• Sonuç bulunamadı

Günümüz Mobilya Sanatı (M.S.1900 )

4. BÜRO BİNALARI VE KULLANICI GEREKSİNİMLERİ

5.2. Büro Mobilyalarının Tarihsel Süreçte Gelişimi

5.2.7. Günümüz Mobilya Sanatı (M.S.1900 )

Arts and Crafts Mobilya Sanatı: 19.yy.’da Endüstri devrimiyle beraber seri üretimin yaygınlaşmaya başlaması, tüketimin hızla artması, sade, yalın bir anlayışı da beraberinde getirmişti. 1880’lerden başlayarak, Arts & Crafts akımı da bu noktada modernizmin yalın bir anlamda ruhsuz üretim anlayışına karşı çıkmış ve özellikle zanaatkarların ön plana çıkmasına gayret etmiştir. Akımın önderliğini yapan John Ruskin’in en önemli takipçisi William Morris‘dir. Ruskin’in fikirlerini pratik hayata yansıtmayı amaçlayan Morris, modern üretim biçimlerinin ürünlerini reddederek gündelik yaşamda kullanılan çatal, bıçak, tabak gibi ürünlerin bile yeni bir anlayışla üretilmesi gerektiğini öne sürmüştür. Endüstriyel yöntemlere karşı elde üretim yapmışlardır. Fakat elde üretim anlayışı, üretim miktarının azalmasına yol açmış ürün fiyatlarını arttırmıştır. Bir başka değişle üretimler güzel ve gösterişli fakat üst tabakaya yönelik olmuştur (Hidayetoğlu, 2006).
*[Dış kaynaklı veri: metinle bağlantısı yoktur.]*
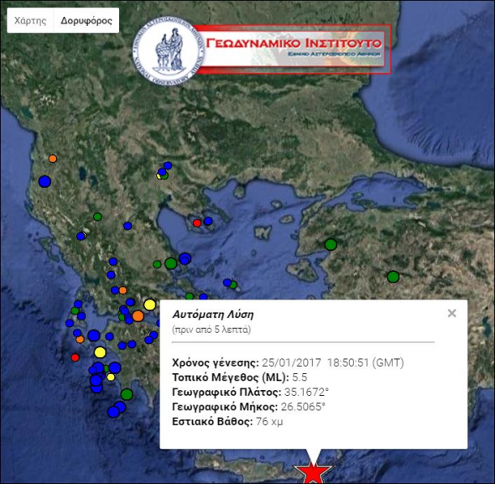
Task: Select the orange dot in Albania
Action: point(53,159)
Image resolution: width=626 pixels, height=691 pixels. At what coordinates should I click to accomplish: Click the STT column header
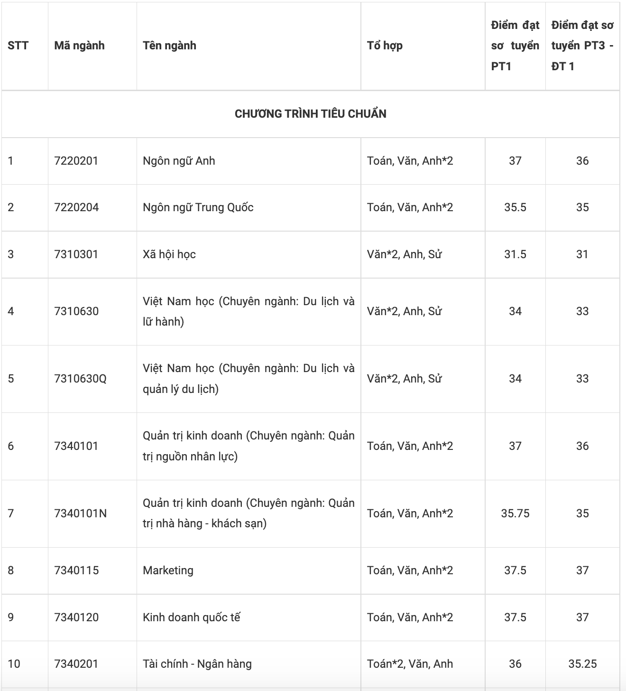[18, 46]
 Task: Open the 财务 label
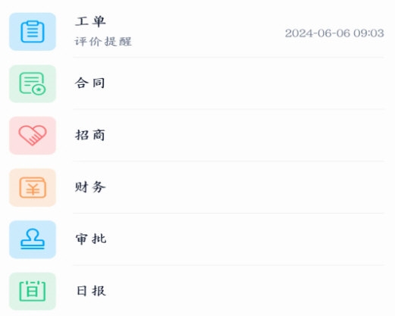click(90, 187)
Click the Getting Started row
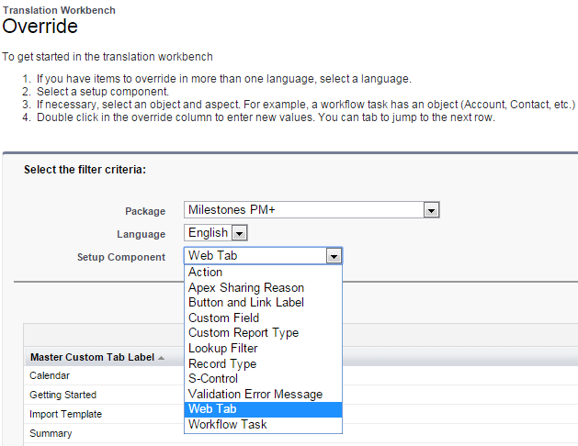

Çalışma masaları klasik dönemlere sadeleşmiş, elde üretimin inceliği ile zarif ve yalın bir hale gelmiştir. Şekil 5.94 ve 5.95’de örnek donatılar görülmektedir.

Şekil 5.94. ve 5.95. Arts and Crafts Yazı Masası ve İç Mekanı (Hidayetoğlu, 2006)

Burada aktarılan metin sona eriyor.